Ronald Reagan and Margaret Thatcher were both crusading free-marketeers, friends of big business who won office on populist promises to reduce the burden of taxation, curb union power and cut government waste. Both were moral conservatives, enthusiasts for family values and law and order. And both were instinctive hardline cold warriors. It is hardly surprising that they hit it off when they first met in 1975, or that in office (except after the American invasion of Grenada in 1983) they enjoyed a personal and political relationship closer than normally exists between heads of government.

But did their closeness really make that much difference? Geoffrey Smith, a Times journalist and committed Atlanticist, believes it did, and in some ways he is right. His book shows that the "special relationship" between the president and the prime minister was crucial in securing American support for Britain in the Falklands war and was the main reason that Thatcher endorsed the American bombing of Libya in 1986. Thatcher was instrumental in persuading Reagan that Mikhail Gorbachev was a man with whom it was possible to do business, and she kept quiet after the British security services told her about the Irangate affair (an episode examined in some detail here).

Beyond this, however, it is arguable whether the ideological and personal affinity between Thatcher and Reagan had particularly far-reaching effects.
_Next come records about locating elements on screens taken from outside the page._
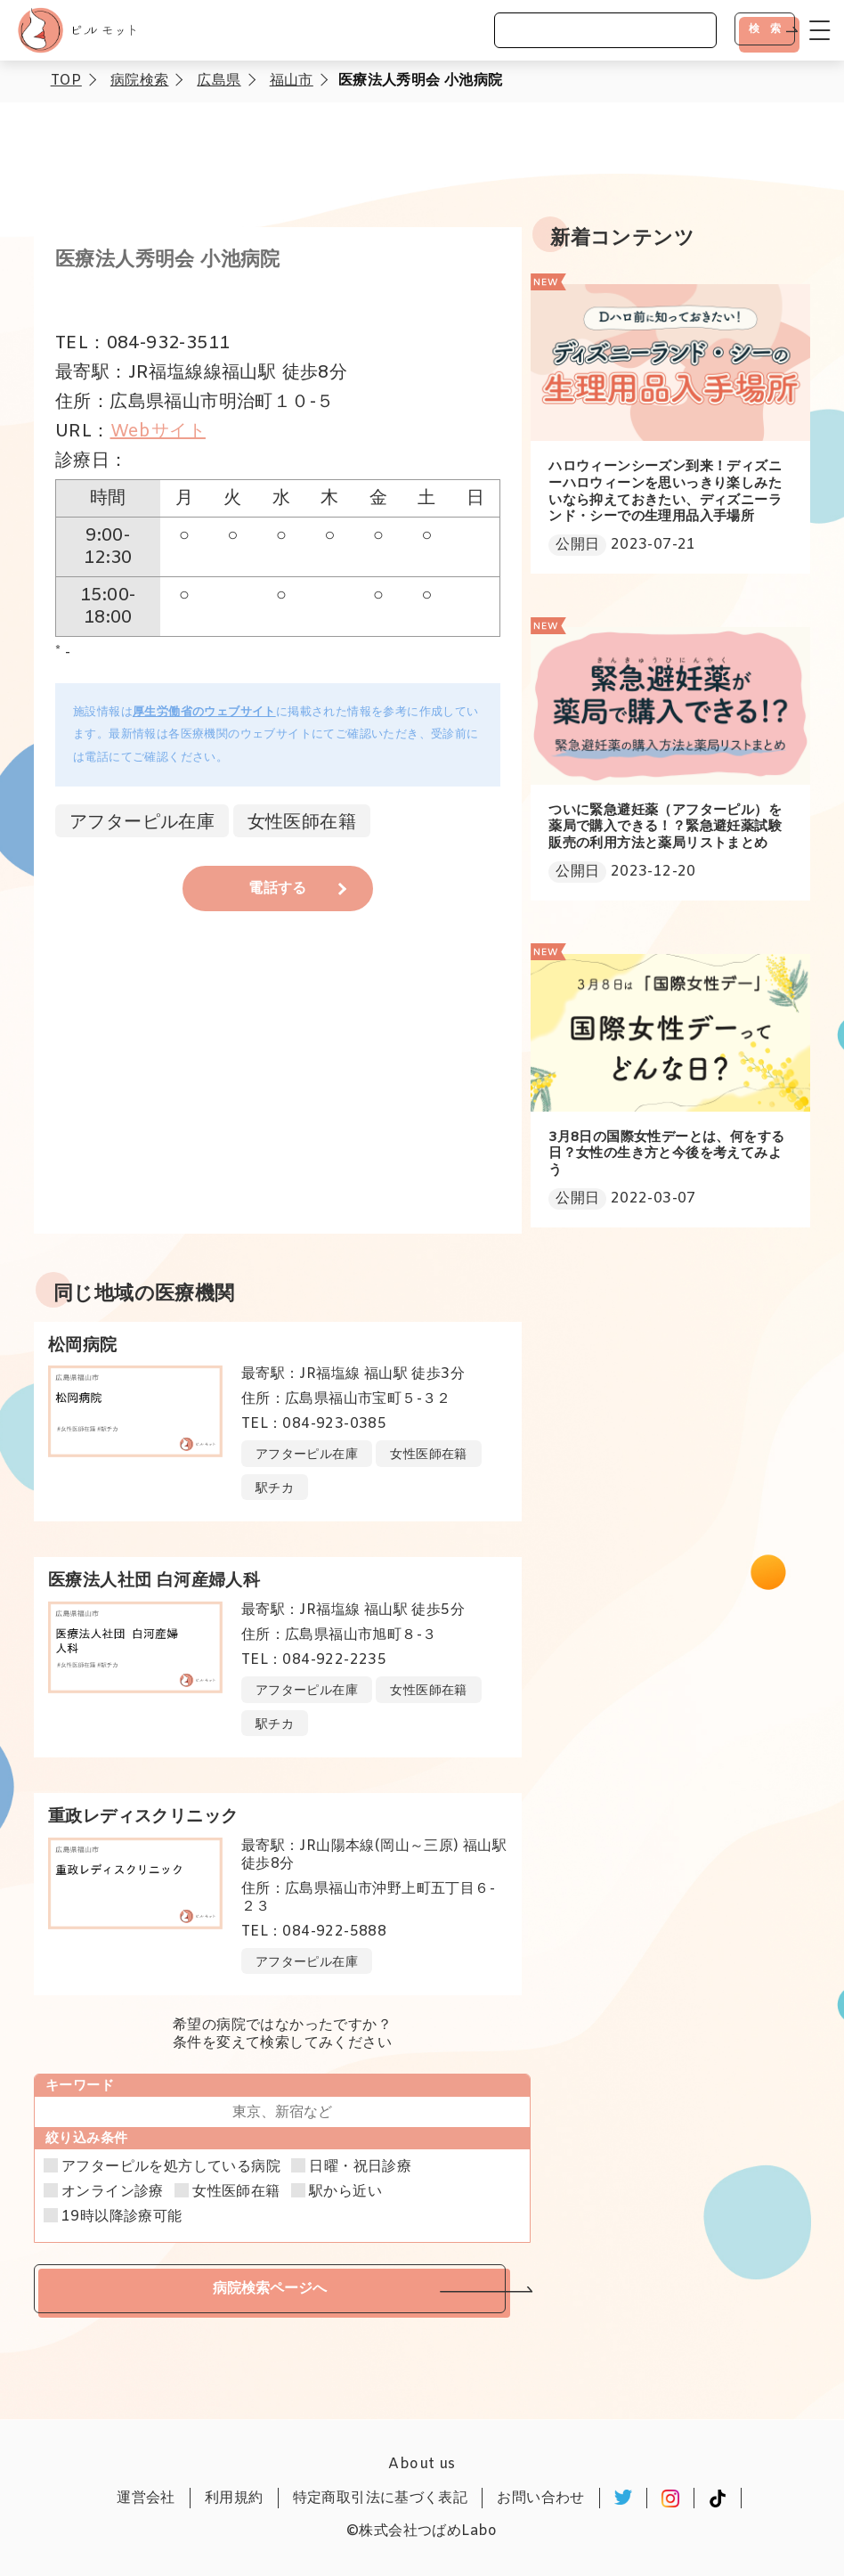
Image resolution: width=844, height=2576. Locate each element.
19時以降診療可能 (122, 2217)
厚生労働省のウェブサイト (204, 712)
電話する (277, 888)
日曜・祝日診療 (360, 2167)
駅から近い (345, 2192)
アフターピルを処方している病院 (170, 2167)
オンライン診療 (112, 2192)
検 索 (765, 28)
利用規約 (234, 2498)
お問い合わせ (540, 2498)
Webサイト (158, 432)
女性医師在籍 (236, 2192)
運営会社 (146, 2498)
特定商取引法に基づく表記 (380, 2498)
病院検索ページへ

It certainly did little to stop the focus of American foreign and defence policy drifting away from Europe. On Star Wars, which Thatcher (like other West European leaders) saw as a dangerous threat to nuclear deterrence, the "special relationship" merely allowed her the opportunity to air her views and get a vague agreement from Reagan to limit research: the programme went ahead regardless, eventually to be cut drastically by Congress. Similarly, Thatcher's attempts to scupper a super-power deal on Intermediate-range Nuclear Forces were brushed off by the Reagan administration, which was desperate for a disarmament agreement in the wake of Irangate.

Smith puts a different spin on all this, emphasising the seriousness with which Thatcher was taken in the United States even when she was at odds with the administration. "A Thatcher intervention with the president was always a powerful instrument in the ceaseless battle over policy," he writes in his conclusion. But Smith never lapses into sycophancy, and it is not necessary to agree with his analysis or assumptions to appreciate the work he has put into uncovering the history of Anglo-American relations in the eighties.